- Directive:
Retype each of the following entries line for line, with nothing altered.

## START Entries provided

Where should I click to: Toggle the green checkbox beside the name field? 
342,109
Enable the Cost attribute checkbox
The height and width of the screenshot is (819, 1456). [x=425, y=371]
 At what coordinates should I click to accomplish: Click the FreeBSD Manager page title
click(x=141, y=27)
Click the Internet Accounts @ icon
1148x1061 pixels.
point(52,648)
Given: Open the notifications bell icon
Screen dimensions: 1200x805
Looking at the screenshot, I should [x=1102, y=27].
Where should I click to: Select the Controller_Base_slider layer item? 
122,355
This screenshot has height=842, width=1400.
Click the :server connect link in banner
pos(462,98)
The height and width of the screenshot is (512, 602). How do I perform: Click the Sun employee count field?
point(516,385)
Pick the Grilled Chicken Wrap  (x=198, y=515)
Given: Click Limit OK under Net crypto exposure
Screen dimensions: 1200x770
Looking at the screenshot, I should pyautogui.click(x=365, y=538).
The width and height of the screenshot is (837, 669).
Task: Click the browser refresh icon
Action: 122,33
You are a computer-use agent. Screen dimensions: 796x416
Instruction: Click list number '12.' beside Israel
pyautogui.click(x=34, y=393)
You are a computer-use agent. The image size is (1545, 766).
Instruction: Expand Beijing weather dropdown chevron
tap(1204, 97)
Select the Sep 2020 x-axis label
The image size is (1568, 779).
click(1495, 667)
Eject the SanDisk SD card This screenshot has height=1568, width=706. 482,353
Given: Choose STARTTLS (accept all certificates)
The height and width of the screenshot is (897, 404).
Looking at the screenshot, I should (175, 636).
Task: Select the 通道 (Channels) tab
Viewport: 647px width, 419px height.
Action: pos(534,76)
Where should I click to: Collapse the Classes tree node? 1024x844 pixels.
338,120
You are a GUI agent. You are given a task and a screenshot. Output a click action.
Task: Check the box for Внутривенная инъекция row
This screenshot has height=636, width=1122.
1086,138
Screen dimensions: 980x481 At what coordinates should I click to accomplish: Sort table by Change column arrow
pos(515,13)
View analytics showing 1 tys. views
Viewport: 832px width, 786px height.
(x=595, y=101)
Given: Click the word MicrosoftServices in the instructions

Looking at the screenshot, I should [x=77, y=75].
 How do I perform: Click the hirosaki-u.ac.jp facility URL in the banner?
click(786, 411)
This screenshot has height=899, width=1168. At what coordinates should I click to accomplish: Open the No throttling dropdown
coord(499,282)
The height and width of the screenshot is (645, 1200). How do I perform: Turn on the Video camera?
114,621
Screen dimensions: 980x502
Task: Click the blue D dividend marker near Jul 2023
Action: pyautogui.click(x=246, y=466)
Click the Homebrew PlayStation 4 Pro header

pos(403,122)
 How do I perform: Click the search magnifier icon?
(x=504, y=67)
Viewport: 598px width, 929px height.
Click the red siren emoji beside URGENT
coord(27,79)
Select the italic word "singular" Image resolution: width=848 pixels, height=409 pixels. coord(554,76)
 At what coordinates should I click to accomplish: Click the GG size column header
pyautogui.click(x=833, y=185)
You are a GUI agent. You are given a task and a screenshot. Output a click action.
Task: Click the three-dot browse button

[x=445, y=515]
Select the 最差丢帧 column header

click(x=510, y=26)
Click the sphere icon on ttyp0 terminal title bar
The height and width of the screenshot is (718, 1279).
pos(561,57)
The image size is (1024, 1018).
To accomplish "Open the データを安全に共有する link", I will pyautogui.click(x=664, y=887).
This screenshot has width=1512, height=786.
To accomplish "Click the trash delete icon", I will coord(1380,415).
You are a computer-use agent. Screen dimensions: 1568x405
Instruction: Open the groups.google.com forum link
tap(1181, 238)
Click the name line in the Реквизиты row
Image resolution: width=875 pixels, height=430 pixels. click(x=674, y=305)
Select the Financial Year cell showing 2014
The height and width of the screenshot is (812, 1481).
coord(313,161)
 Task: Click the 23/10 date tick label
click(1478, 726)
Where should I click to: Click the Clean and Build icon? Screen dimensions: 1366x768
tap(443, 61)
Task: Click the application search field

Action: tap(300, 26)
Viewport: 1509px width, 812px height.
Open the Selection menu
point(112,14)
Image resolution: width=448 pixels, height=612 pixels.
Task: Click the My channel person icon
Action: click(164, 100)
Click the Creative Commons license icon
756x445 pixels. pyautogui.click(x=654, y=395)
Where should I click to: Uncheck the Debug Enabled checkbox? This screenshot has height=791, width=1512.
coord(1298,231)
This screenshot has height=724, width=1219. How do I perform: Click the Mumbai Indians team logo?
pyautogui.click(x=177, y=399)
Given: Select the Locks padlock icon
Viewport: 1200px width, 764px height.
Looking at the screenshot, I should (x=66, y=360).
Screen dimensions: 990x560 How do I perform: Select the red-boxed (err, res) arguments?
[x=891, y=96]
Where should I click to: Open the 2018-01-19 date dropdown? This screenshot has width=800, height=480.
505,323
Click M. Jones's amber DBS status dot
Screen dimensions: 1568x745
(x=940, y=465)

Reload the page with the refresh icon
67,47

## END Entries provided

- Solution below:
Where should I click to: Toggle the green checkbox beside the name field? 
342,109
Enable the Cost attribute checkbox
The height and width of the screenshot is (819, 1456). [x=425, y=371]
 At what coordinates should I click to accomplish: Click the FreeBSD Manager page title
click(x=141, y=27)
Click the Internet Accounts @ icon
1148x1061 pixels.
point(52,648)
Given: Open the notifications bell icon
Screen dimensions: 1200x805
Looking at the screenshot, I should [x=1102, y=27].
Where should I click to: Select the Controller_Base_slider layer item? 
122,355
This screenshot has height=842, width=1400.
Click the :server connect link in banner
pos(462,98)
The height and width of the screenshot is (512, 602). How do I perform: Click the Sun employee count field?
point(516,385)
Pick the Grilled Chicken Wrap  (x=198, y=515)
Given: Click Limit OK under Net crypto exposure
Screen dimensions: 1200x770
Looking at the screenshot, I should pyautogui.click(x=365, y=538).
The width and height of the screenshot is (837, 669).
Task: Click the browser refresh icon
Action: 122,33
You are a computer-use agent. Screen dimensions: 796x416
Instruction: Click list number '12.' beside Israel
pyautogui.click(x=34, y=393)
You are a computer-use agent. The image size is (1545, 766).
Instruction: Expand Beijing weather dropdown chevron
tap(1204, 97)
Select the Sep 2020 x-axis label
The image size is (1568, 779).
click(1495, 667)
Eject the SanDisk SD card This screenshot has height=1568, width=706. 482,353
Given: Choose STARTTLS (accept all certificates)
The height and width of the screenshot is (897, 404).
Looking at the screenshot, I should (175, 636).
Task: Select the 通道 (Channels) tab
Viewport: 647px width, 419px height.
Action: pos(534,76)
Where should I click to: Collapse the Classes tree node? 1024x844 pixels.
338,120
You are a GUI agent. You are given a task and a screenshot. Output a click action.
Task: Check the box for Внутривенная инъекция row
This screenshot has height=636, width=1122.
1086,138
Screen dimensions: 980x481 At what coordinates should I click to accomplish: Sort table by Change column arrow
pos(515,13)
View analytics showing 1 tys. views
Viewport: 832px width, 786px height.
(x=595, y=101)
Given: Click the word MicrosoftServices in the instructions

Looking at the screenshot, I should [x=77, y=75].
 How do I perform: Click the hirosaki-u.ac.jp facility URL in the banner?
click(786, 411)
This screenshot has height=899, width=1168. At what coordinates should I click to accomplish: Open the No throttling dropdown
coord(499,282)
The height and width of the screenshot is (645, 1200). How do I perform: Turn on the Video camera?
114,621
Screen dimensions: 980x502
Task: Click the blue D dividend marker near Jul 2023
Action: pyautogui.click(x=246, y=466)
Click the Homebrew PlayStation 4 Pro header

pos(403,122)
 How do I perform: Click the search magnifier icon?
(x=504, y=67)
Viewport: 598px width, 929px height.
Click the red siren emoji beside URGENT
coord(27,79)
Select the italic word "singular" Image resolution: width=848 pixels, height=409 pixels. coord(554,76)
 At what coordinates should I click to accomplish: Click the GG size column header
pyautogui.click(x=833, y=185)
You are a GUI agent. You are given a task and a screenshot. Output a click action.
Task: Click the three-dot browse button

[x=445, y=515]
Select the 最差丢帧 column header

click(x=510, y=26)
Click the sphere icon on ttyp0 terminal title bar
The height and width of the screenshot is (718, 1279).
pos(561,57)
The image size is (1024, 1018).
To accomplish "Open the データを安全に共有する link", I will pyautogui.click(x=664, y=887).
This screenshot has width=1512, height=786.
To accomplish "Click the trash delete icon", I will coord(1380,415).
You are a computer-use agent. Screen dimensions: 1568x405
Instruction: Open the groups.google.com forum link
tap(1181, 238)
Click the name line in the Реквизиты row
Image resolution: width=875 pixels, height=430 pixels. click(x=674, y=305)
Select the Financial Year cell showing 2014
The height and width of the screenshot is (812, 1481).
coord(313,161)
 Task: Click the 23/10 date tick label
click(1478, 726)
Where should I click to: Click the Clean and Build icon? Screen dimensions: 1366x768
tap(443, 61)
Task: Click the application search field

Action: tap(300, 26)
Viewport: 1509px width, 812px height.
Open the Selection menu
point(112,14)
Image resolution: width=448 pixels, height=612 pixels.
Task: Click the My channel person icon
Action: click(164, 100)
Click the Creative Commons license icon
756x445 pixels. pyautogui.click(x=654, y=395)
Where should I click to: Uncheck the Debug Enabled checkbox? This screenshot has height=791, width=1512.
coord(1298,231)
This screenshot has height=724, width=1219. How do I perform: Click the Mumbai Indians team logo?
pyautogui.click(x=177, y=399)
Given: Select the Locks padlock icon
Viewport: 1200px width, 764px height.
Looking at the screenshot, I should (x=66, y=360).
Screen dimensions: 990x560 How do I perform: Select the red-boxed (err, res) arguments?
[x=891, y=96]
Where should I click to: Open the 2018-01-19 date dropdown? This screenshot has width=800, height=480.
505,323
Click M. Jones's amber DBS status dot
Screen dimensions: 1568x745
(x=940, y=465)

Reload the page with the refresh icon
67,47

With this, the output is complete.